**TASK DETAILS**
Quote the data below verbatim, from the line containing "You are a GUI" through the end of the data, with both ends included. Omit the pictures from your answer.

Entries for locating text and elements:
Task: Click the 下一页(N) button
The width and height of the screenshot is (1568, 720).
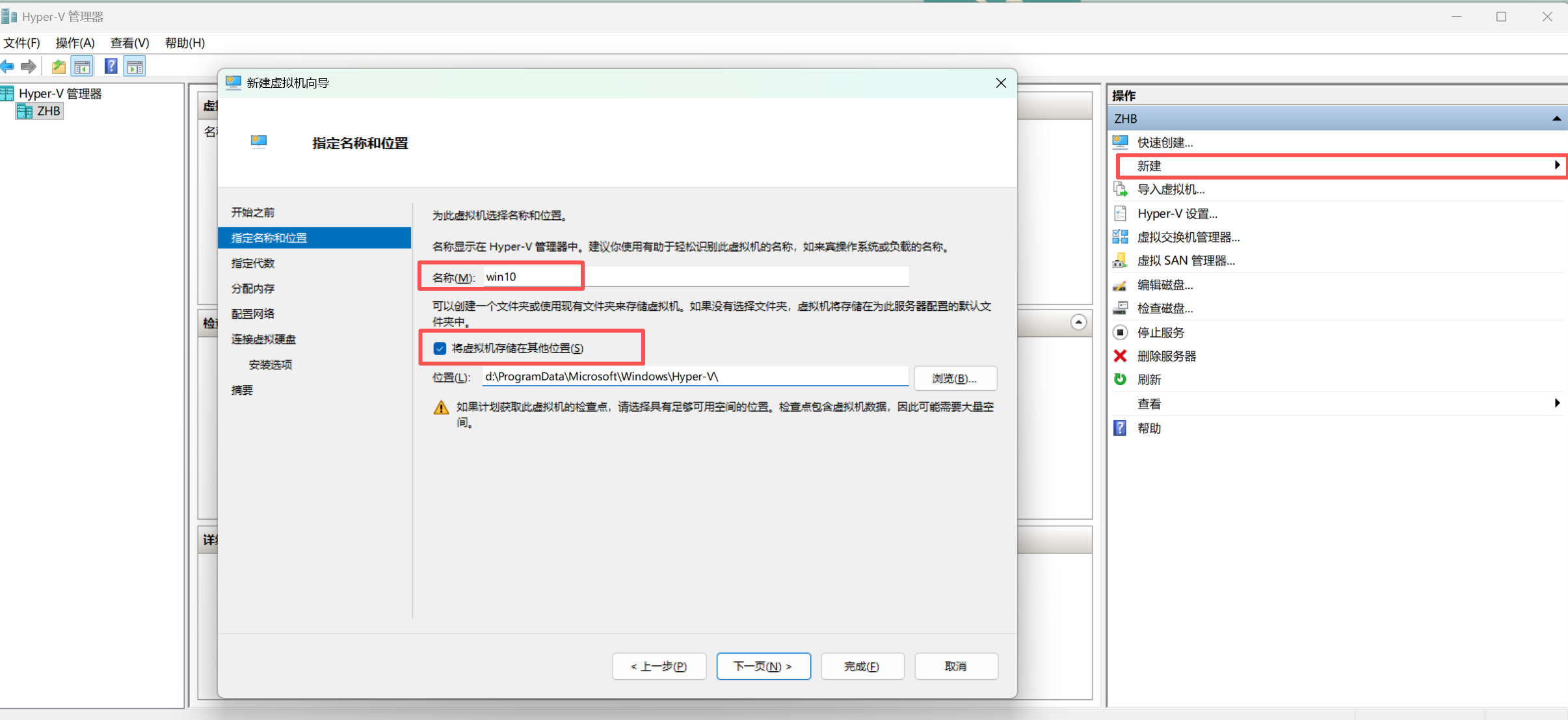Action: tap(763, 666)
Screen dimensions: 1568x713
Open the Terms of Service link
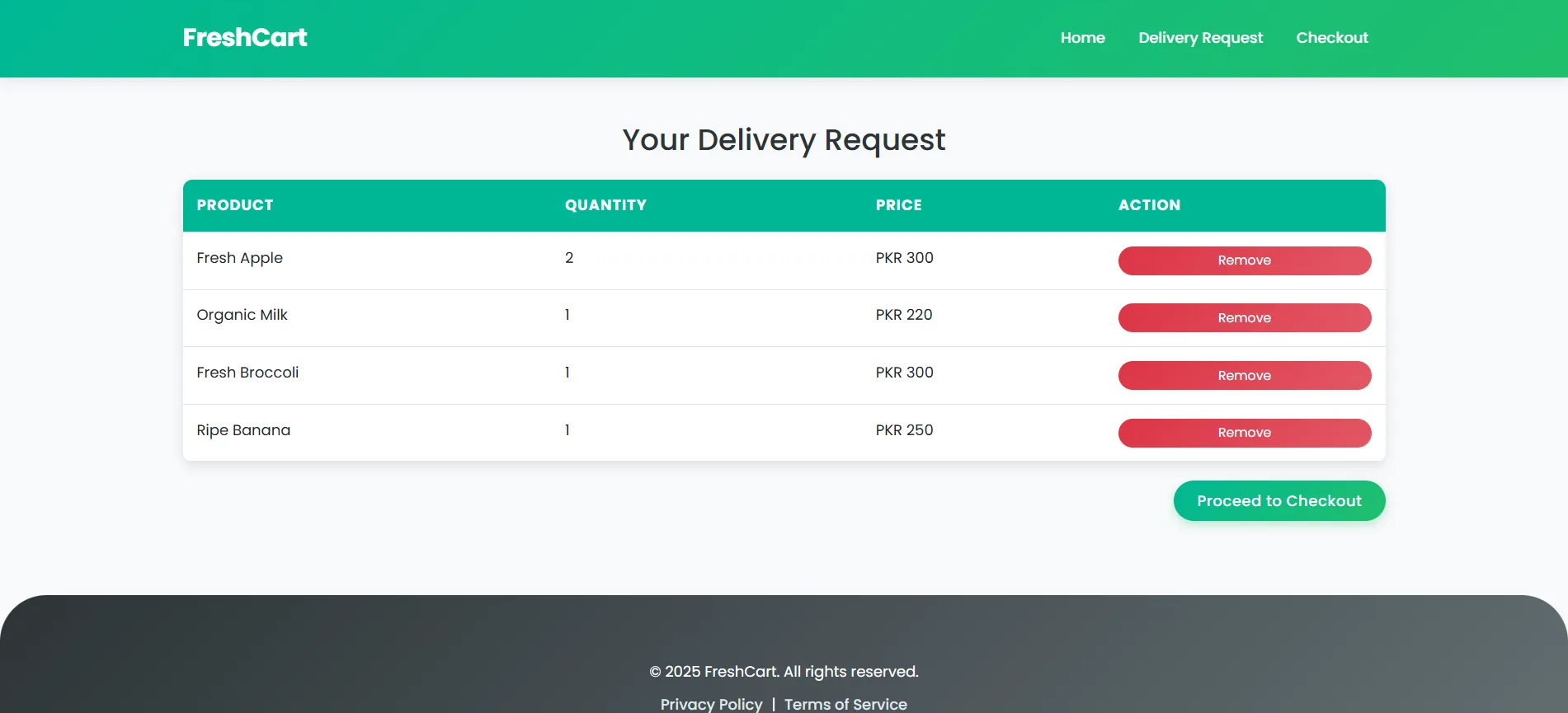click(x=845, y=704)
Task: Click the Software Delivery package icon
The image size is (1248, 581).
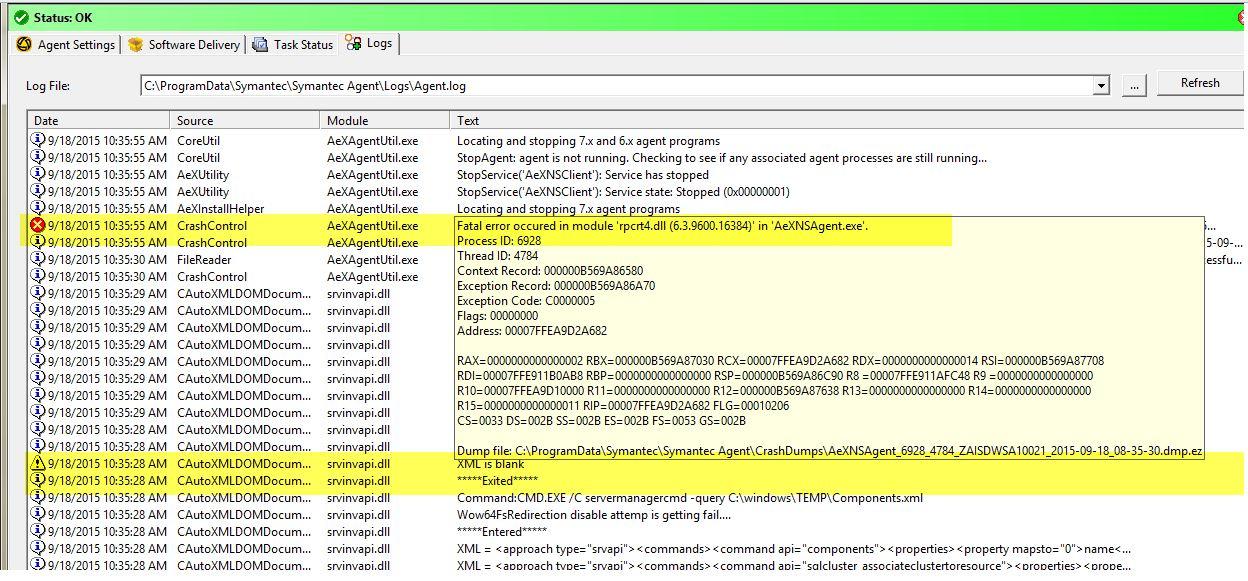Action: point(136,45)
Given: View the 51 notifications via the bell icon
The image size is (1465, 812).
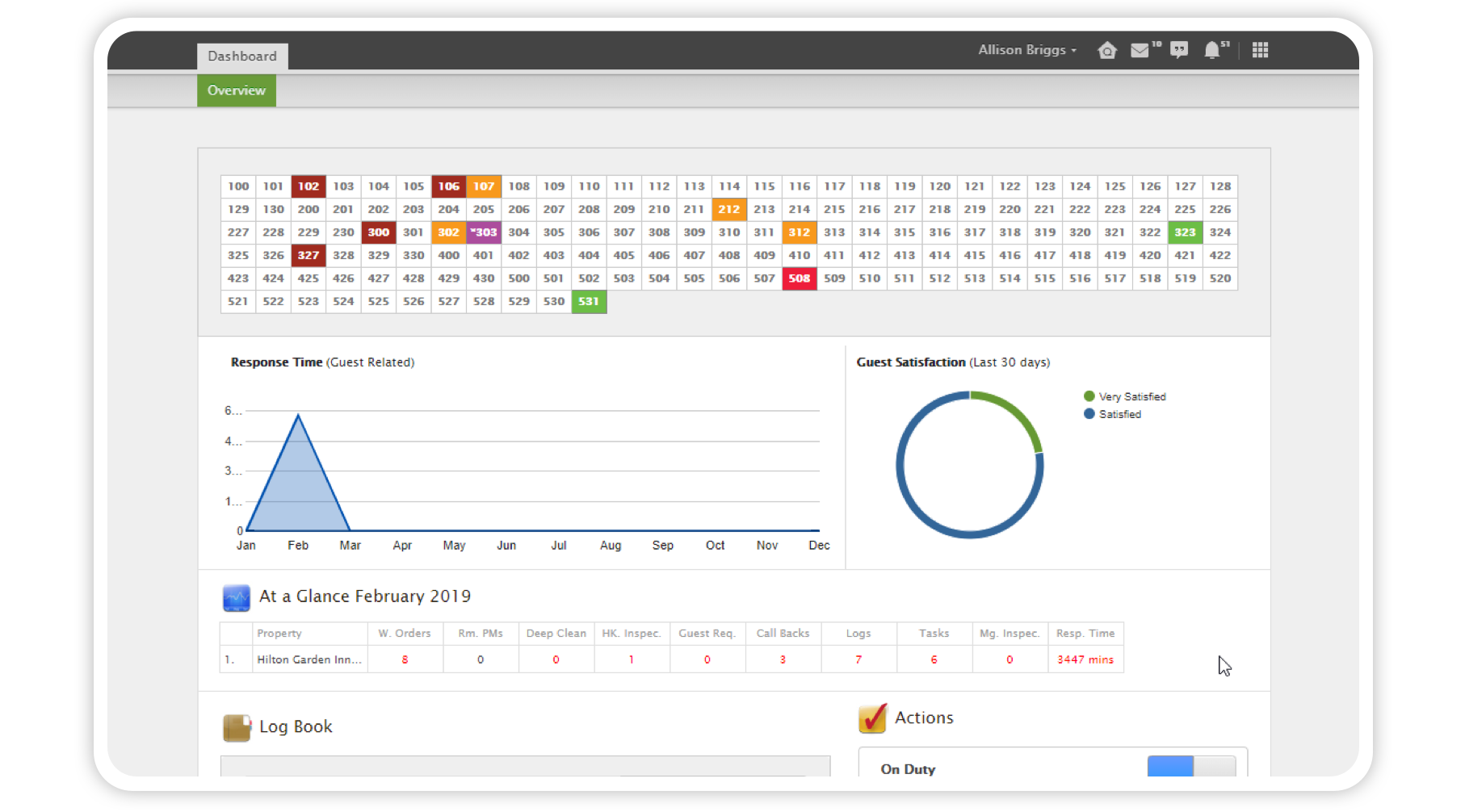Looking at the screenshot, I should click(x=1211, y=50).
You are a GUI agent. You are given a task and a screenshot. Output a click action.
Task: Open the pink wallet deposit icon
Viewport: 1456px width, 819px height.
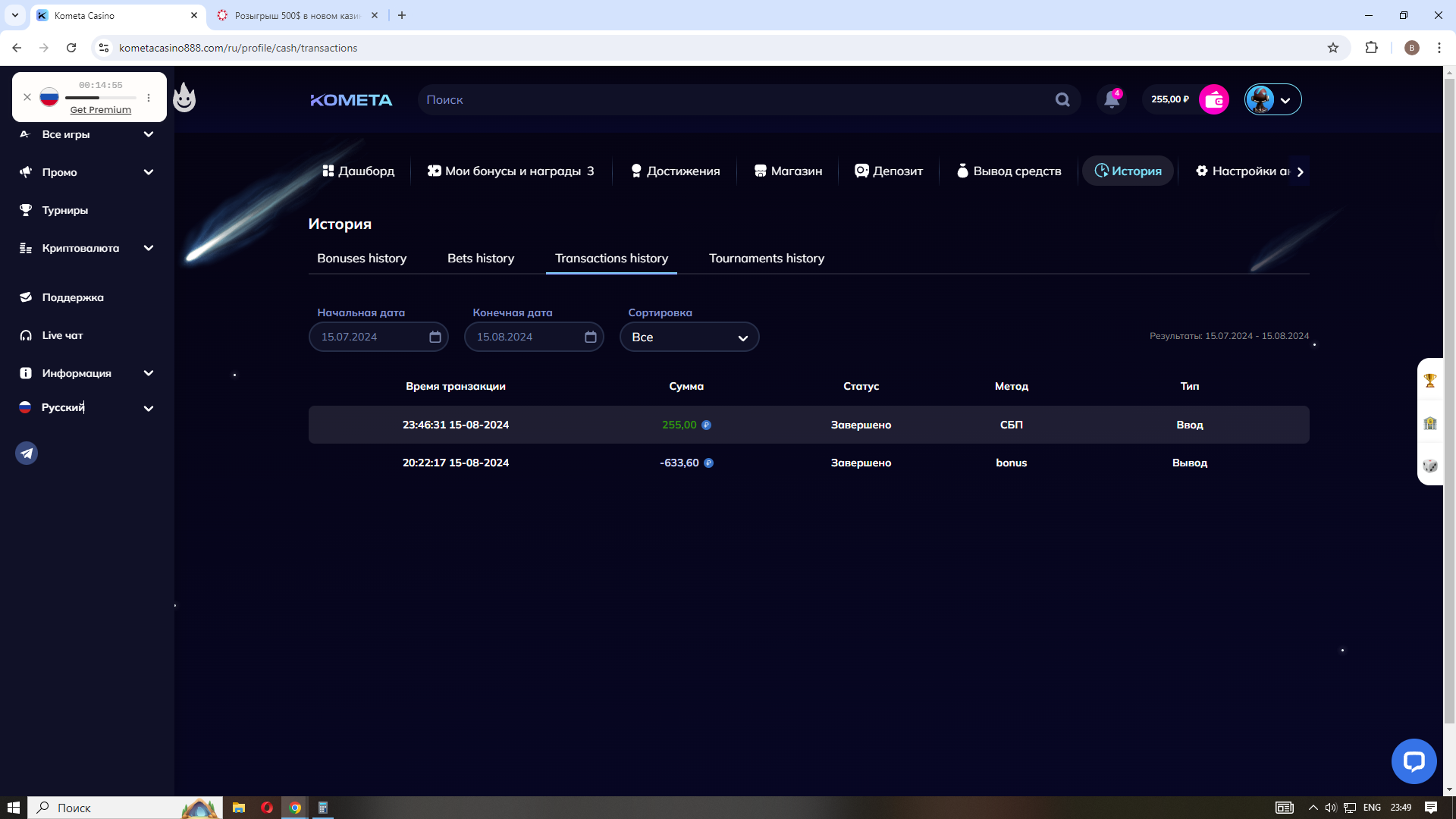(1213, 99)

**TASK RESULT**
You are a GUI agent. You are given a task and a screenshot. Output a click action.
Task: Open the pink wallet deposit icon
Viewport: 1456px width, 819px height.
(1213, 99)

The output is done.